Collected data →
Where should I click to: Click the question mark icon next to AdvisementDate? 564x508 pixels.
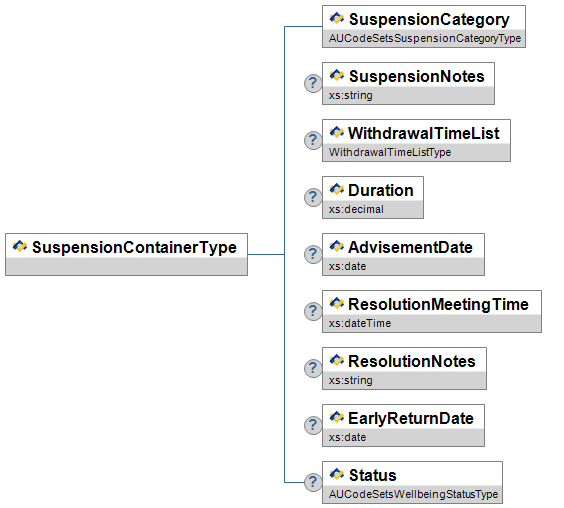(x=313, y=254)
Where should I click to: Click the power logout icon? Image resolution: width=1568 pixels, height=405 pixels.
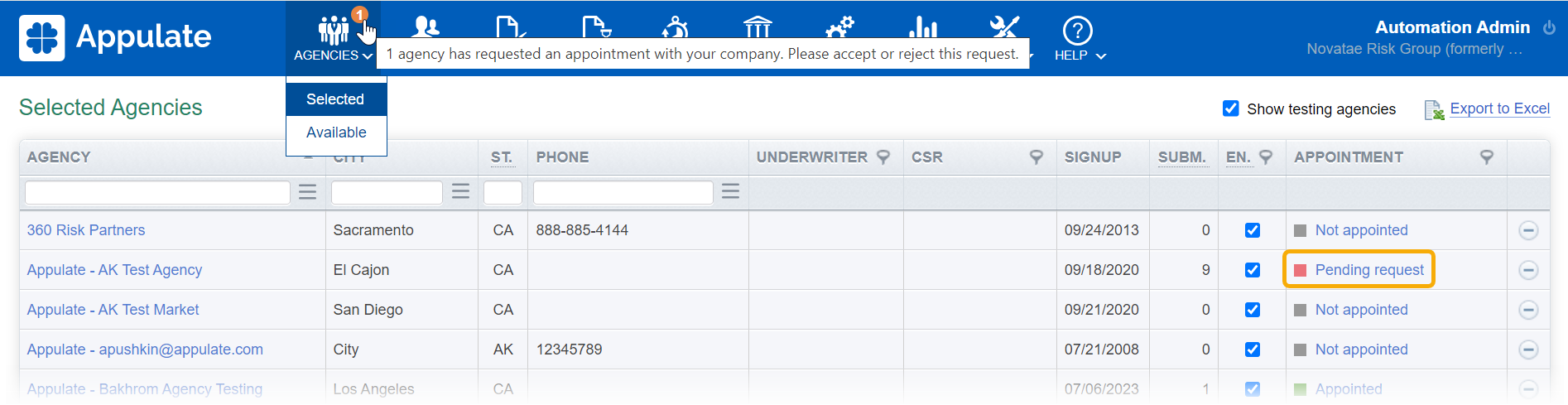pos(1549,27)
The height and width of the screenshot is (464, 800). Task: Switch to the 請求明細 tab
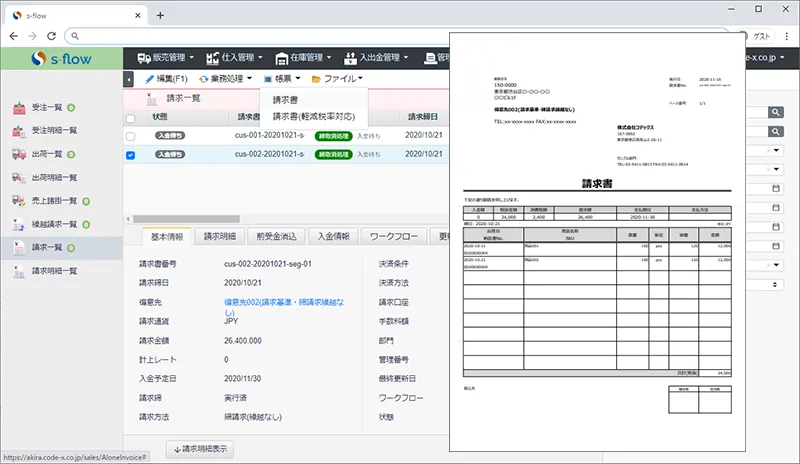click(220, 237)
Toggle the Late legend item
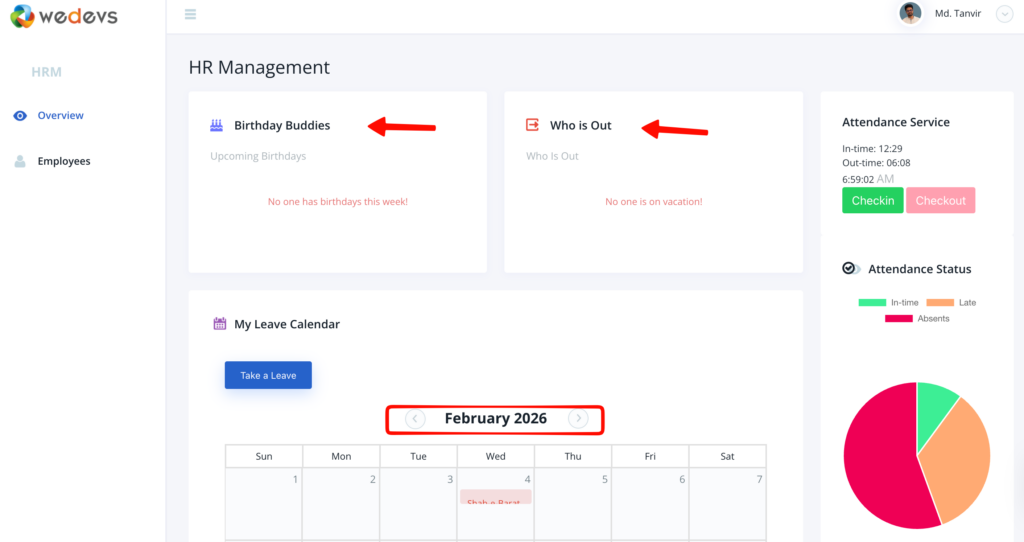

Activity → Your copy should begin at the line containing "The height and" and end at the last line of the data above, matching each line exactly and holding no pictures.

Your response →
The height and width of the screenshot is (464, 800). Task: Switch to the 請求明細 tab
click(220, 237)
Toggle the Late legend item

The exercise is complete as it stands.